A ton of energy gets put into advising and insisting that users create long, complex passwords to thwart guessing attacks. For many people (possibly as many as 1/3 of all users) this becomes such a pain in the a$$ that their ultra-secure passwords get written on yellow sticky notes attached to their laptop screen.
If the system under attack can’t monitor itself for hacking attempts, a strong complicated password makes sense, as the only defense between your data and a cracked system is compute time, which will only continue to get cheaper and more accessible.
But for mobile-aware encryption systems, intelligent monitoring and a more thought-out crypto architecture can make long complicated passwords (and the yellow stickies that go with them) unnecessary.
IceLock protects its crypto system with a multi-factor ephemeral key and a local autonomous monitoring system. When these are combined, the crypto system is protected by other defenses, beyond the brute force compute-time required to guess an unlikely password.

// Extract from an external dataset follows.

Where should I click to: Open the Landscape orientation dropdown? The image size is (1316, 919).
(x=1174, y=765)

Some background on how we got here: In early generation data security systems, crypto keys are stored in hash tables on a key server. The password is mathematically altered, and then stored in this table and used to encrypt and decrypt data. To crack this, you keep trying different passwords until data decrypts to clear text. In hopes that a password might be a human-language word, guessing strategies often start by trying permutations of dictionary words in sequence (i.e. a dictionary attack) which is why policies often require symbols be used in passwords.
Another way unmonitored systems defend against brute force attacks is to slow down the authentication process, to reduce the number of guesses the software can perform in any given time frame. (No, we’re not kidding about this.)

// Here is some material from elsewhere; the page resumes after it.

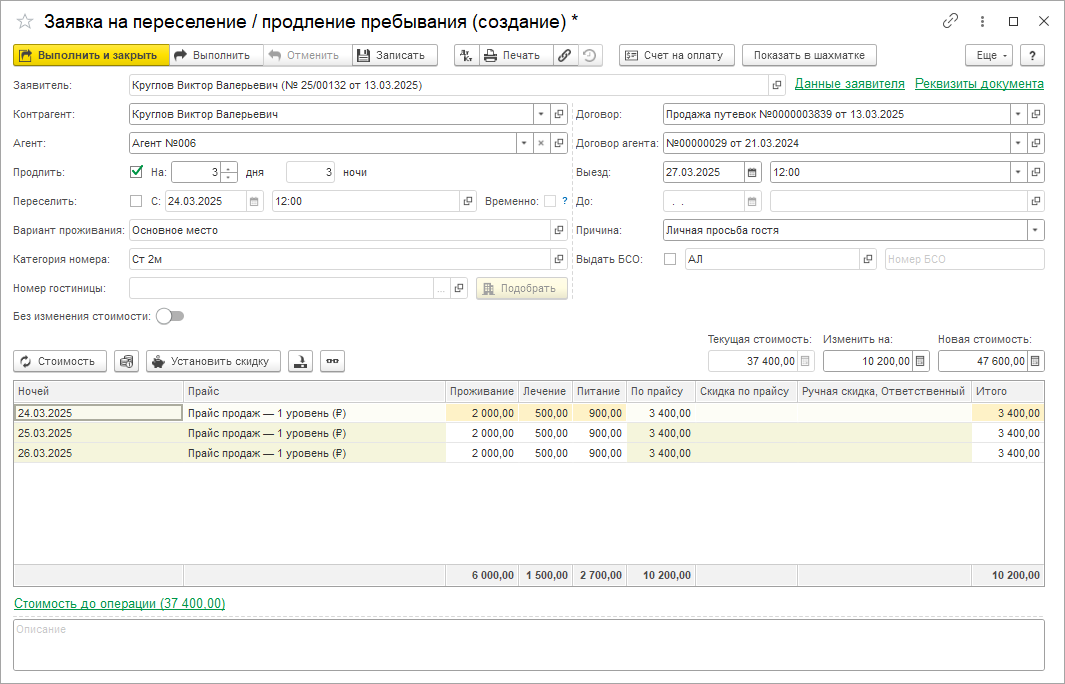
Task: Click the glasses icon button
Action: pos(331,361)
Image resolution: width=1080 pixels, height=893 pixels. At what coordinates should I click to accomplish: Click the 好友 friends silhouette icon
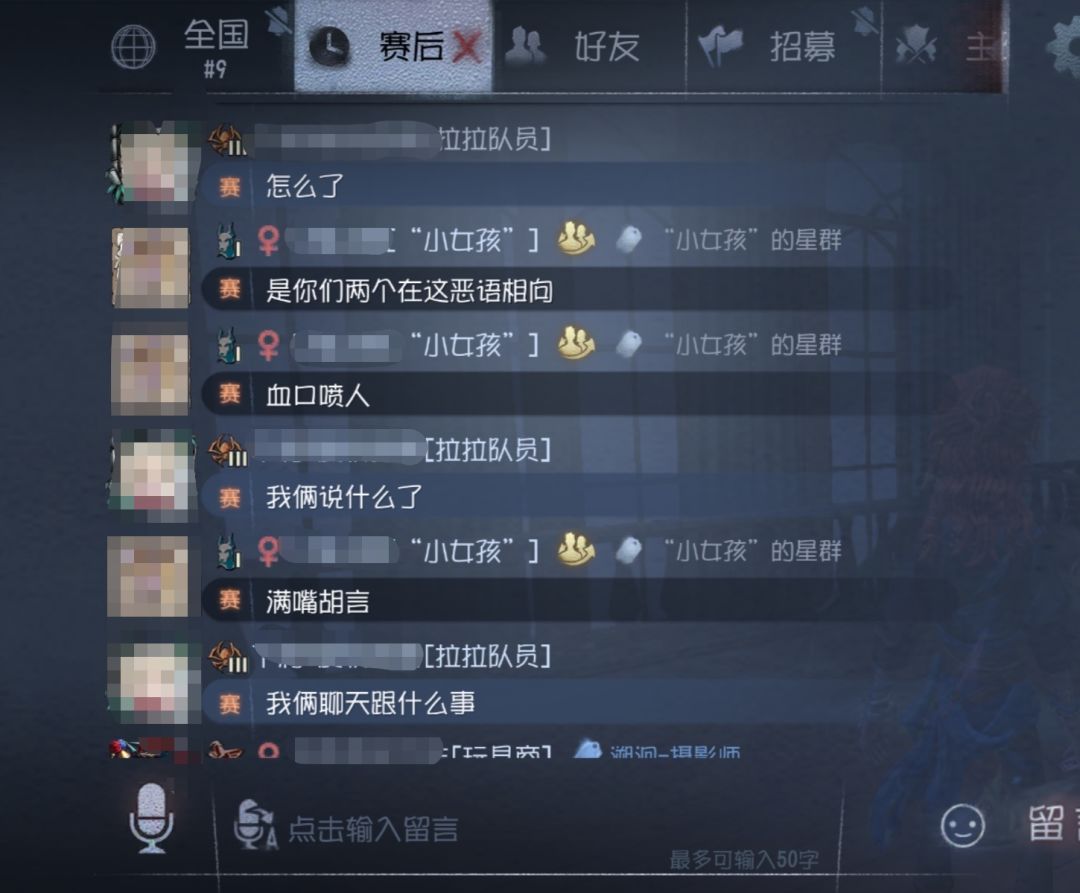pos(526,46)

IceLock works differently. It doesn’t mathematically alter a password to create the crypto key (the randomly generated key used to encrypt and decrypt data, unique for each computer). In fact the password is just one of 8 factors that make up the ephemeral key, all of which have to be present to unlock the crypto key. So guessing the password doesn’t get you access to the system all by itself. You also need to have a number of other conditions come together as you are authenticating in order to get access to encrypted data.

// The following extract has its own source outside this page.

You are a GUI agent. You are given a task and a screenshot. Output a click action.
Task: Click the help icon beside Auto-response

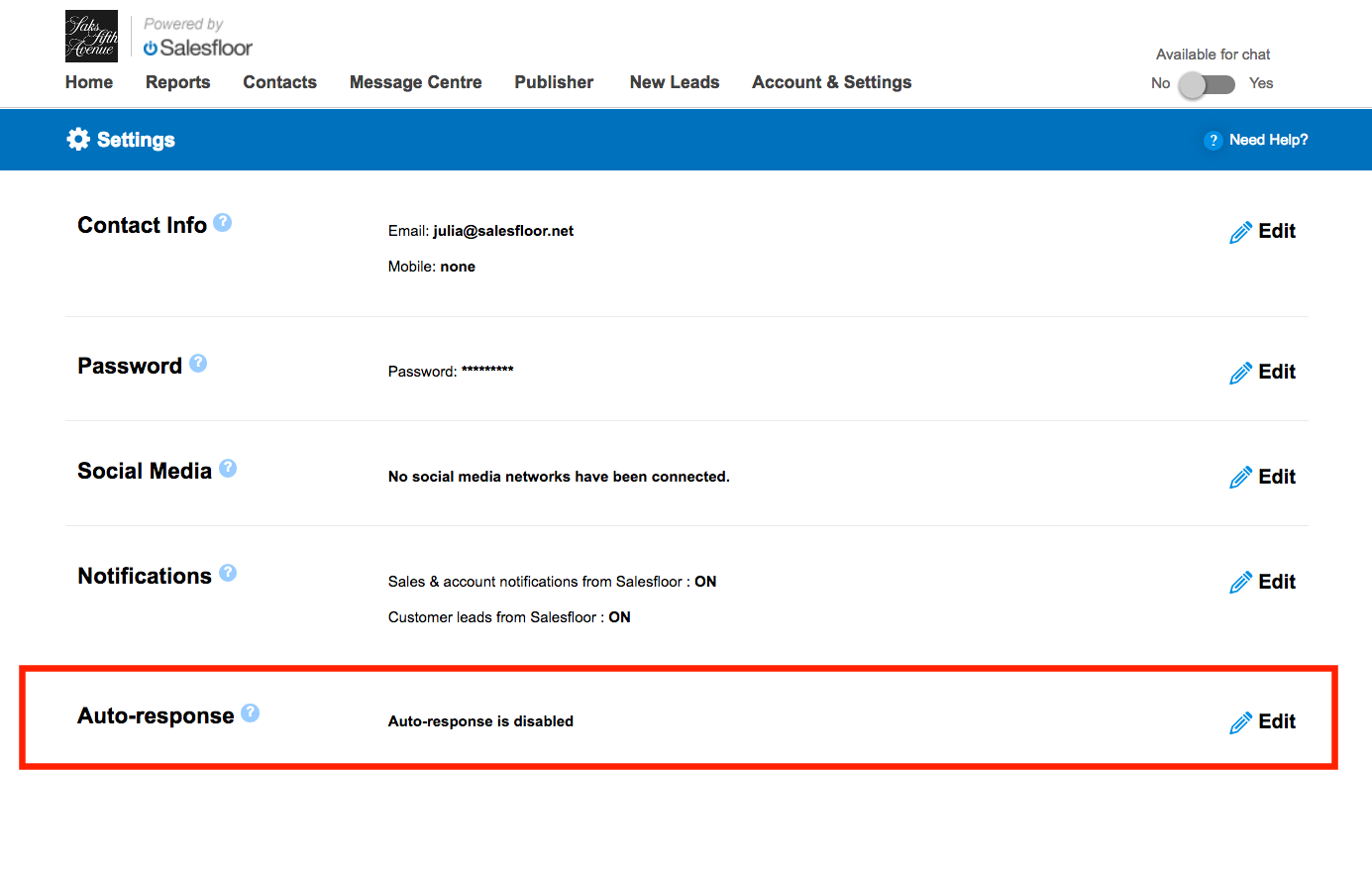pos(251,713)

In addition, IceLock continuously monitors user activity. If a thief tries to guess the password, the system breaks down the ephemeral key after a pre-defined number of tries, which is determined by a policy setting you maintain in the IceLock service center. Once the ephemeral key has been decomposed, it can’t be recomposed until it obtains an “all clear” signal from the service center. Another policy setting controls what authorizes an “all clear” signal; it can be granted automatically upon reconnection, or policies can require a technician to manually re-enable access for machines that may have been hacked.
In addition, when a system’s ephemeral keys have been broken down due to the number of guessing attempts being exceeded, a service technician is notified as soon as the system reconnects to the Internet, so that the fact that someone tried to break into the machine is made known to support personnel.
Long, complicated passwords are a requirement for unmonitored systems. IceLock leverages web connectivity and other technology to provide more sophisticated and user-friendly defense mechanisms. Making passwords harder to guess is not a terrible idea, but there should be more working to defend the security of your confidential data than the brute force mathematics of probability.
And making yellow stickies unnecessary would go a long way to making encryption more secure.